IBM came up during a discussion at the Salzburg Global Seminar, a five-day conference in Austria on new models in intellectual property. IBM is known, of course, for innovation. That may be best reflected in the number of patents it nabs: The company has ranked first in the world for the last 15 years, with more than 3,100 last year alone. But IBM, according to one of the seminar’s co-chairmen, is just as creative in the inventions it gives away. The generosity may make IBM look like a good guy championing the open source movement. Good PR or altruism is beside the point, however.
IBM files for patents on its core discoveries, like all tech biggies. But rather than seeking patents on peripheral breakthroughs, the company makes them public by publishing them with patent authorities, said Johnson Kong, executive vice-president of IP.com, a New York-based intellectual property advisory.
While that may seem against IBM's self-interest--you can't license technology you don't own--it's actually not, Kong added. Once an invention has been made public, it becomes "prior art," a legal term that basically means it's not new and therefore in longer worthy of a patent. That stops IBM's competitors from patenting related advances and poaching on IBM's innovation. Like IBM, they can't license what they don't own. Kong called strategy this a "picket fence" defense.

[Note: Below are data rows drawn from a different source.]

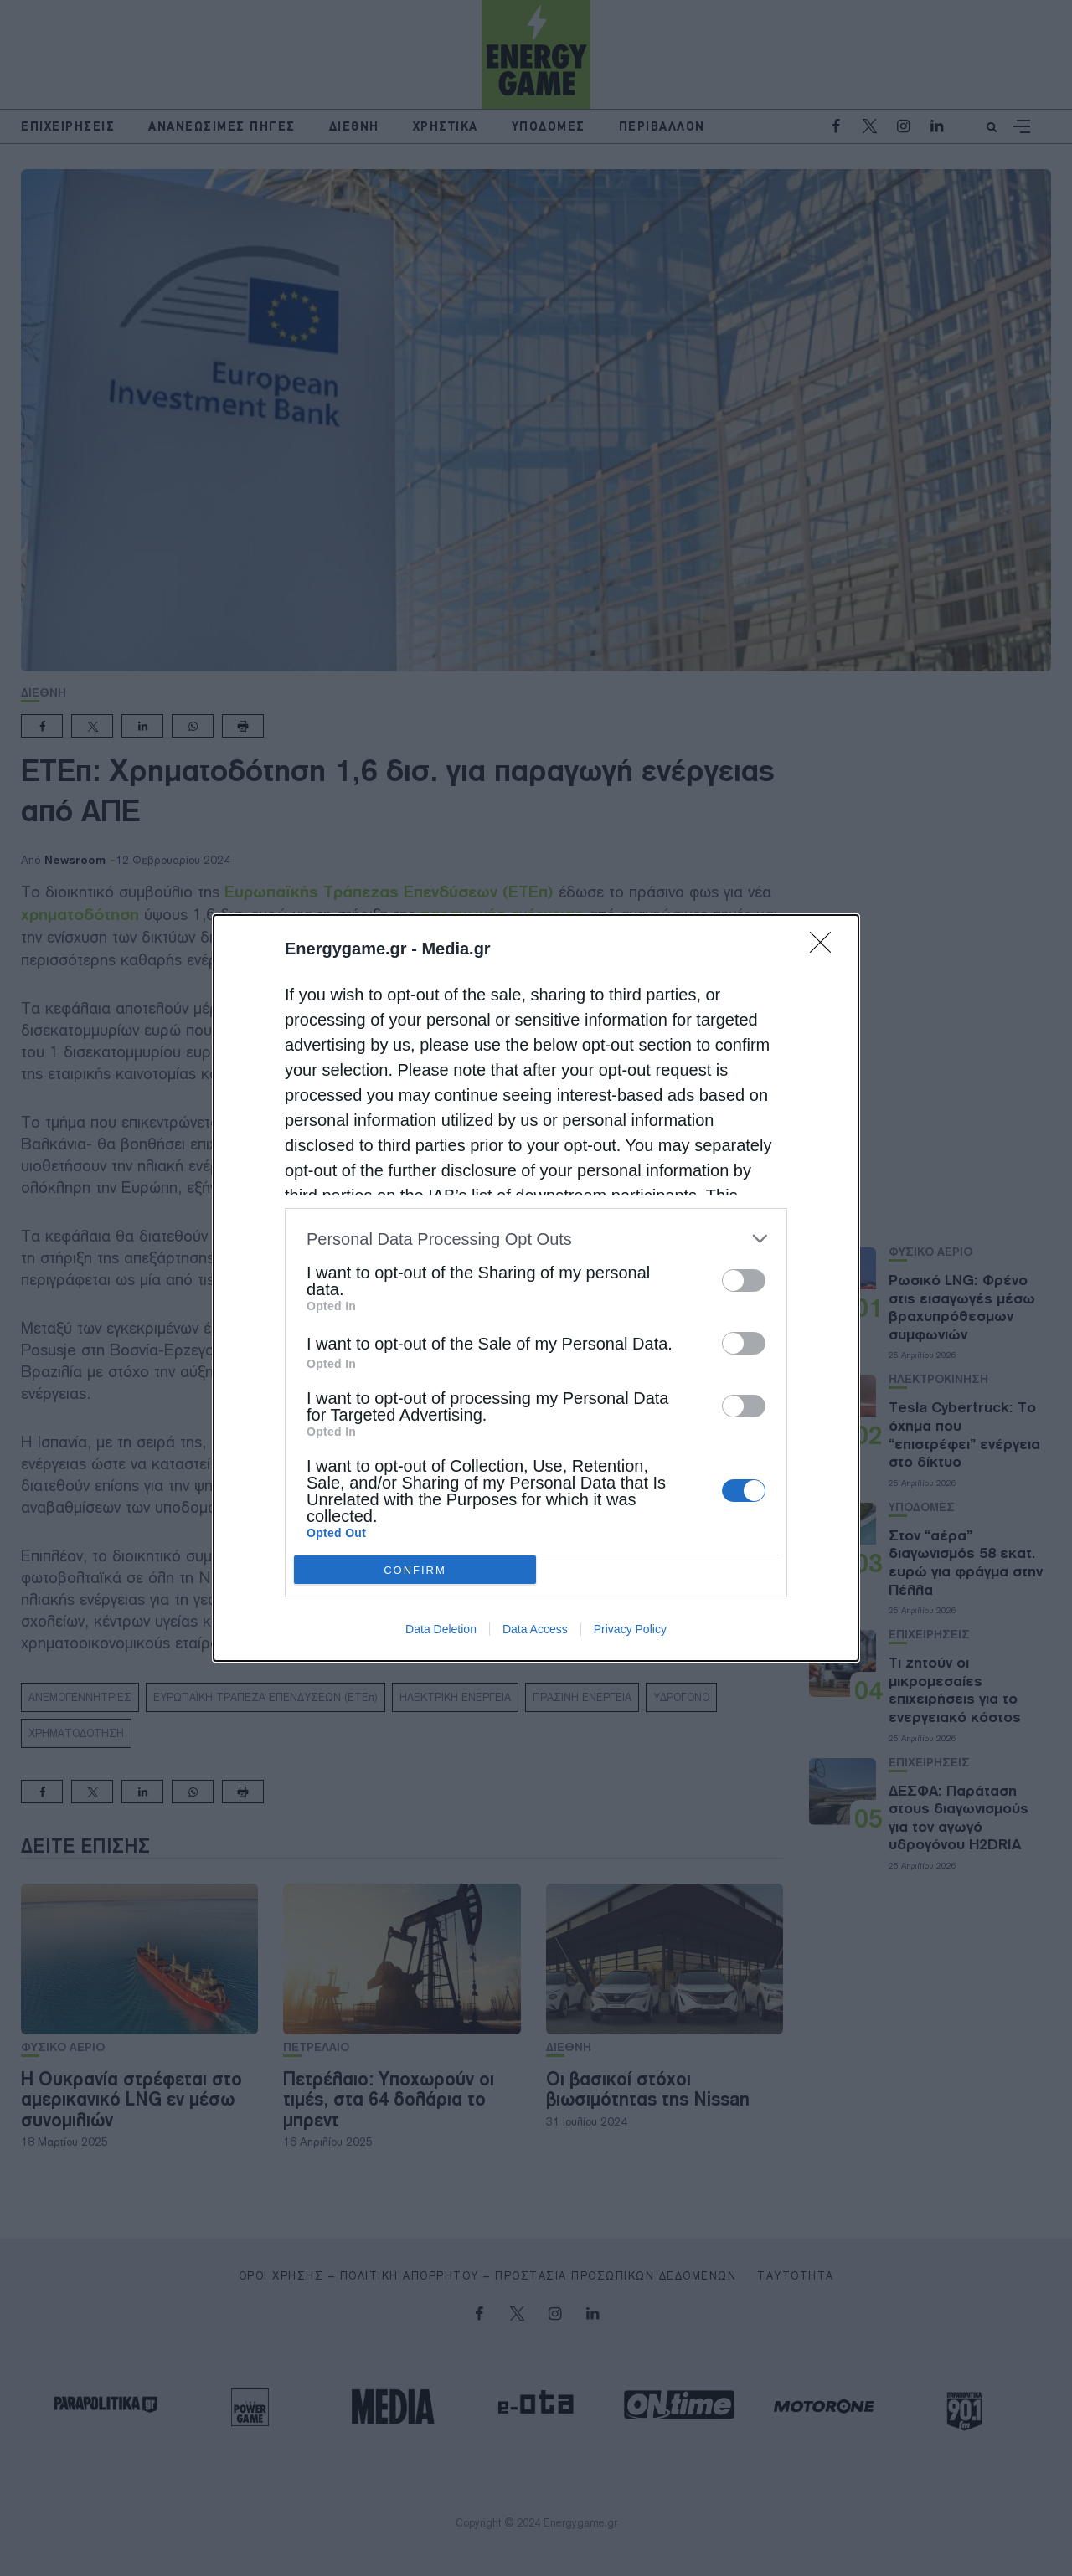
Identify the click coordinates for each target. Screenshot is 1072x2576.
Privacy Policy (630, 1629)
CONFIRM (415, 1570)
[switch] (743, 1280)
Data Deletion (441, 1629)
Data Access (535, 1629)
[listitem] (536, 1238)
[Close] (826, 948)
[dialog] (536, 1288)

He used an this analogy: Say IBM is the first to invent the chair. While its researchers came up with this new device, they also created the first chair head-rest, arm-rests, padding, and wheels. IBM secures a patent on the chair, but publishes its discoveries of the chair's features, turning them into "prior art." Thus, no one else can patent an add-on, while IBM profits from its core invention.
But why not patent everything and gain the rights to royalties from product extras? It's not worth it, Kong told me. Securing even a simple patent costs at least $5,000. Publishing an invention could be done for free. What's more, if anyone wants a padded office chair with arm-rests and a head-rest, he'll have to pay IBM for it. Sneaky, huh? And smart.